My Grandma Stacey was one of the best people in the world. She was strong and could do anything the boys could do. She was funny and made dirty jokes with us kids. She was fun and young at heart, and could sled down a hill with the best of us, laughing the whole way. She was beautiful and wonderful, and everything about her was to be enjoyed and celebrated. When she passed away in 2009, my uncle asked my mom if I would write her eulogy. I was truly honored, as I have written before. However, I was also a nervous wreck. Here I was, grieving the death of one of the best people in the world, trying to write about why she was one of the best people in the world.
Prompt: What's the hardest thing you've ever had to write and why?
As I do fairly often, to get my brain working, I began with a quote. I picked one I liked by EE Cummings; I carry your heart with me, I carry it in my heart. It seemed fitting, and honestly as I was browsing Google for a quote, it stuck out to me, so I went with it. I sat at the computer and typed page after page after page of memories of life with Grandma Stacey. Her humor. Her charm. Her wit. The way she took care of us, the way she let us eat cookies whenever we wanted. I typed and cried, and none of it was organized or good, and all of it was beautiful.

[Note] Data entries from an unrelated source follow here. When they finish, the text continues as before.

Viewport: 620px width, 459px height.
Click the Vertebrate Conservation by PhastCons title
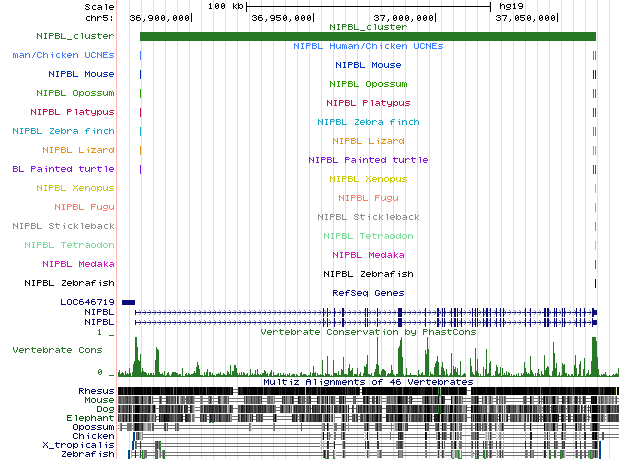click(366, 331)
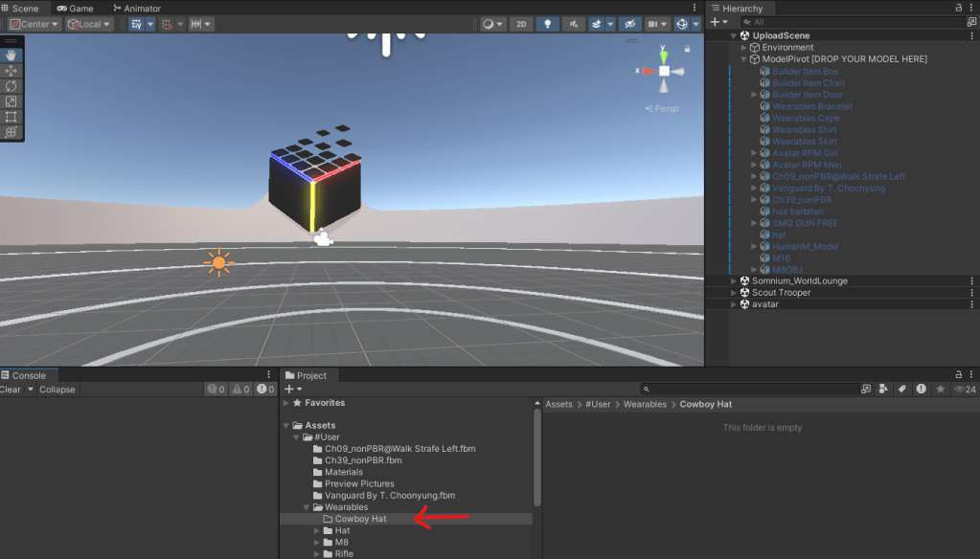Screen dimensions: 980x559
Task: Collapse the Wearables folder in Project
Action: pos(307,507)

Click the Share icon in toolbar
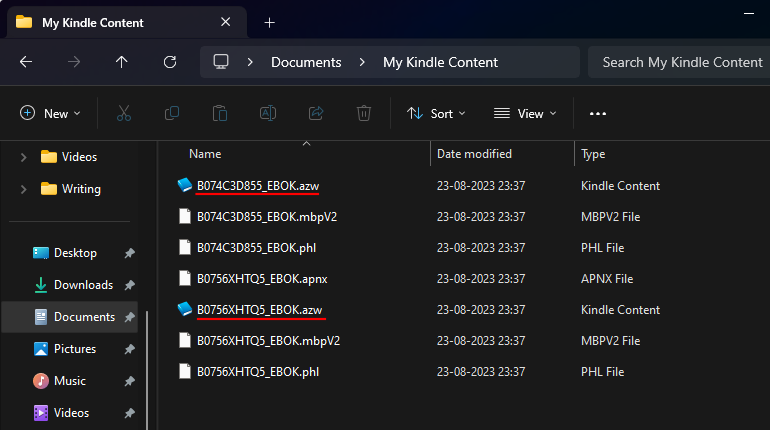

I sent an email to my family, asking them to send me their favorite moments with Grandma. What did they remember? What made them happy? What would they want to hear someone read in a church on a day meant to say goodbye? The emails I received back were as beautiful to read and made me cry as hard as anything I'd already written.
When it came time to make these jumbles of stories, memories, and moments into a well-organized, actual piece of writing, with complete thoughts and sentences, and with exactly the voice I wanted it to have when my cousin read it, I had a moment (or a few) where I laid in bed and thought, no way, I can't do this. Shit. What did I agree to do? How am I supposed to take the memories and stories from my entire family and write them in a way that everyone in the room will connect with? Nope, I can't do that!

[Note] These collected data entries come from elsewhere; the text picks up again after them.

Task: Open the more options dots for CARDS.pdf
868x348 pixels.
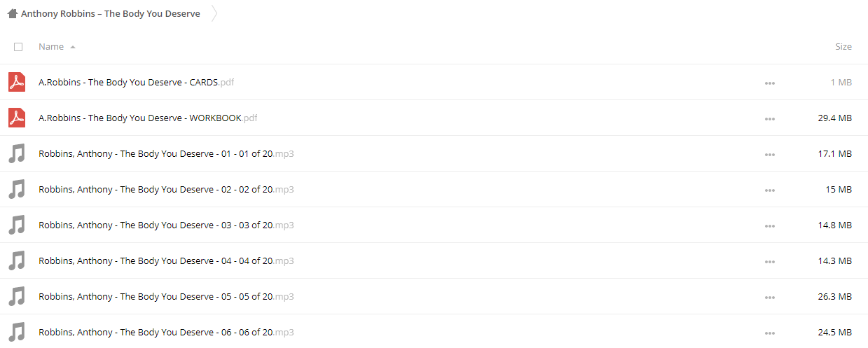Action: click(770, 83)
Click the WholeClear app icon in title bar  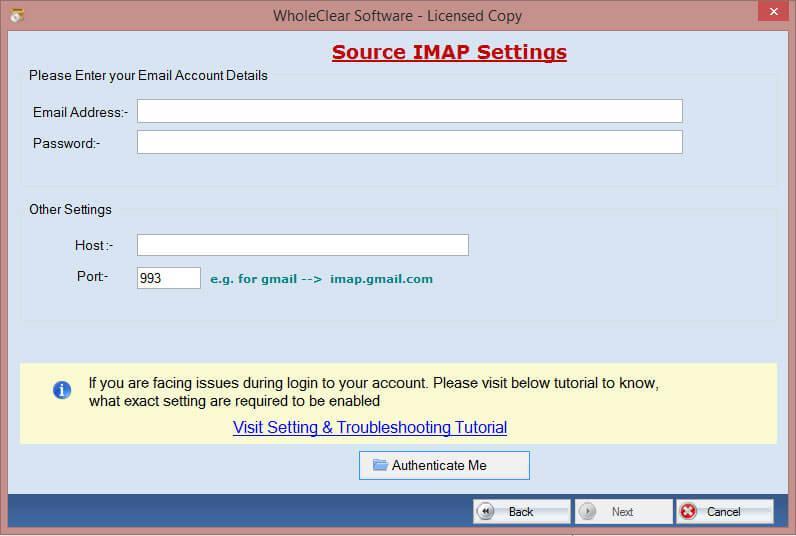16,16
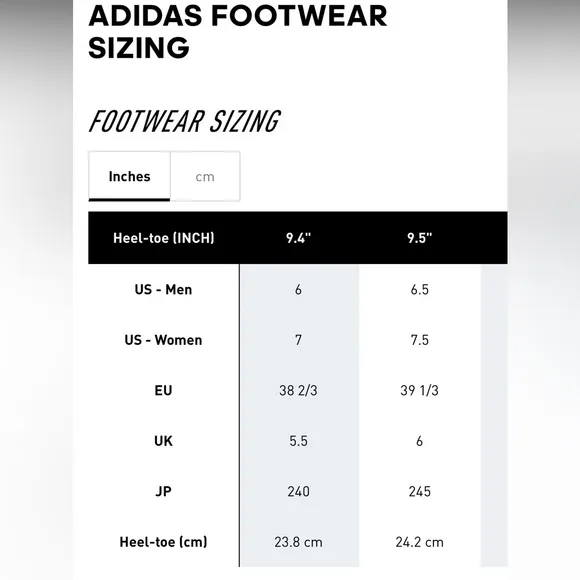Click the Heel-toe (cm) row label
The height and width of the screenshot is (580, 580).
tap(163, 542)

Eventually, I was able to sit back at the computer and get my sentences out. I don't think in my whole life I have ever spent so much time, energy or thought on anything. I wrote, cried, and edited for days. By the time it was finished, every single word had a purpose. Every word was written with love, every sentence with everything I had. I was so, very proud of myself for what I wrote.

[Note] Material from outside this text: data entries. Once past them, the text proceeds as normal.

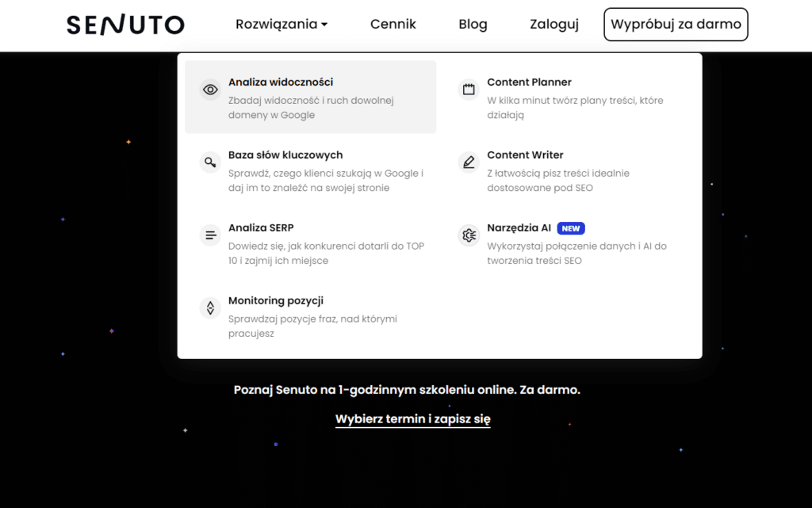Click the gear icon for Narzędzia AI

(468, 235)
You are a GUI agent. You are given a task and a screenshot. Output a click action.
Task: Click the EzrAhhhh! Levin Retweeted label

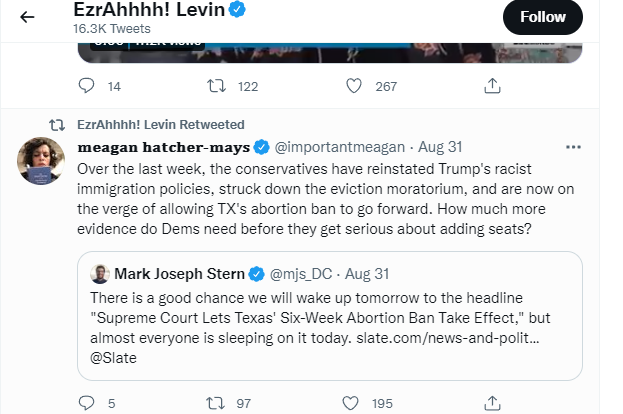(161, 125)
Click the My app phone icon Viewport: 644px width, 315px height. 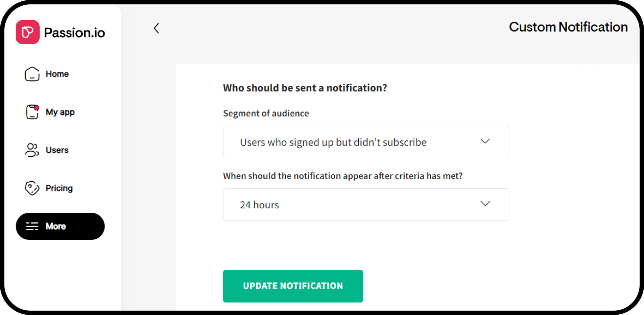coord(32,112)
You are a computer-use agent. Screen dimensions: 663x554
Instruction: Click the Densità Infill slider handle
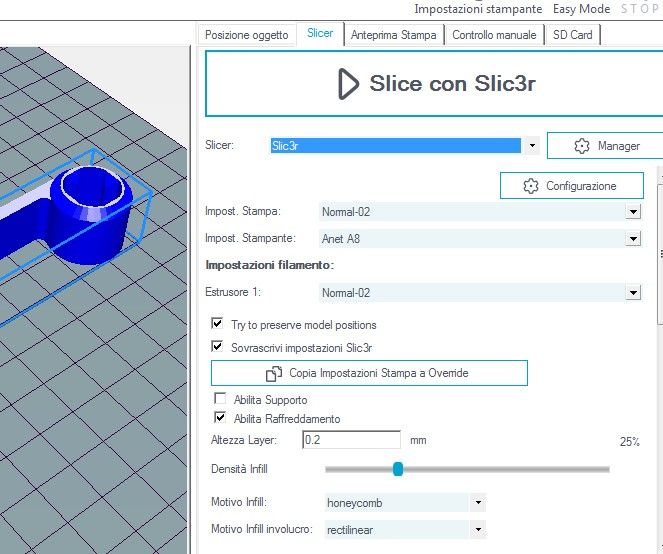[398, 469]
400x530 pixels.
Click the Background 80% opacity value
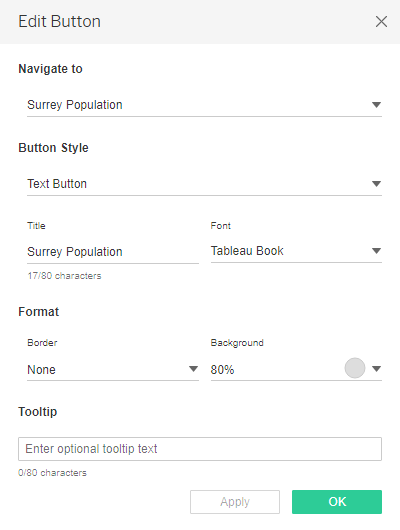coord(222,370)
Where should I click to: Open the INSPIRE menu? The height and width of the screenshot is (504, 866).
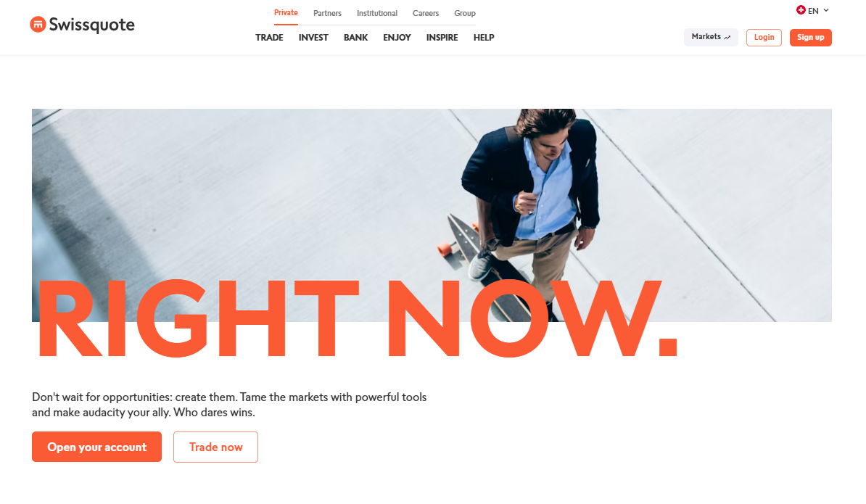click(x=442, y=38)
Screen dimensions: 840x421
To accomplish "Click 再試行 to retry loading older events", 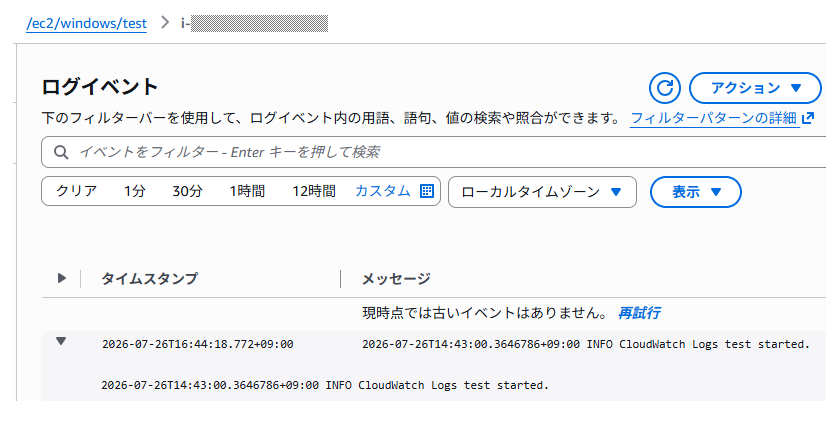I will point(639,313).
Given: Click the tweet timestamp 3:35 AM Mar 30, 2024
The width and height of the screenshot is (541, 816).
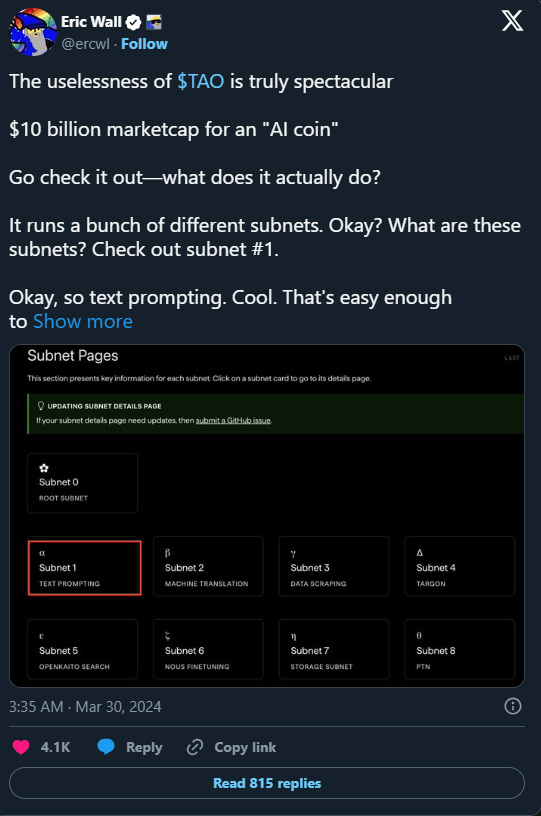Looking at the screenshot, I should click(85, 707).
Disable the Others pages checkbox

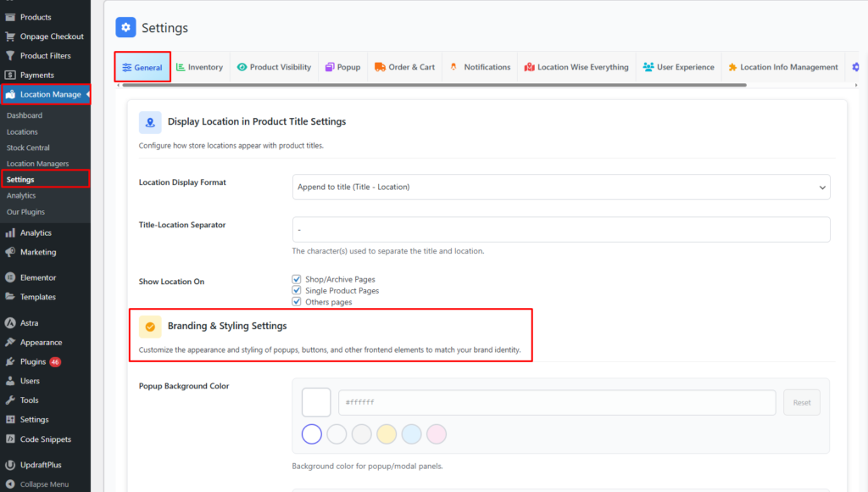[297, 301]
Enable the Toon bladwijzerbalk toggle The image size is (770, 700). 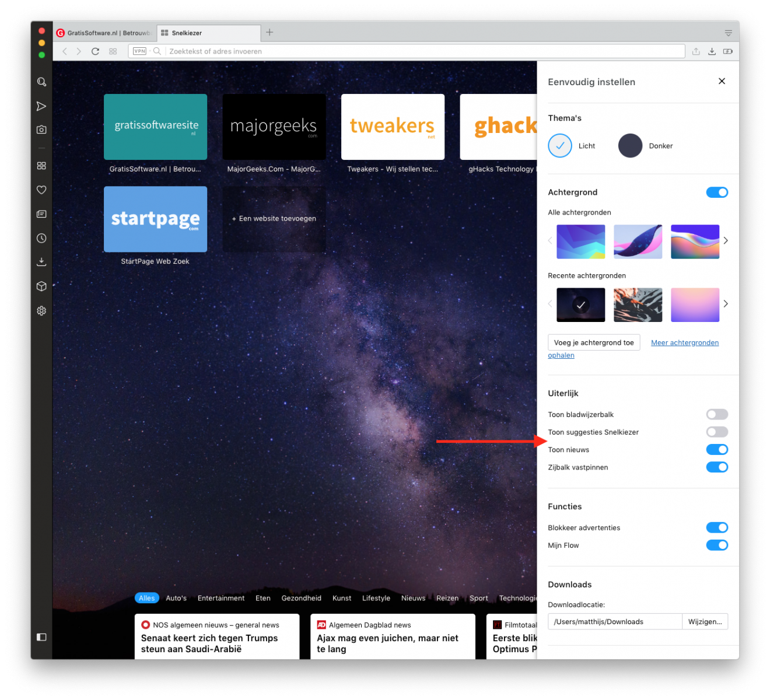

On the day of my grandma's funeral, I sat in the church with Stacey and Tyler, and listened to my cousin Joseph read every word. And as I listened, I looked around at my family, and especially at my mom, her siblings, and my grandpa, and was so happy to see them smiling at parts. I was so glad that what I wrote was able to bring some smiles on a very hard, very sad day. So while writing the euology for my grandma was the hardest I have ever worked to write anything in my life, I was so grateful for that opportunity and was very proud of myself for being able to put so much of her awesoemness into written word.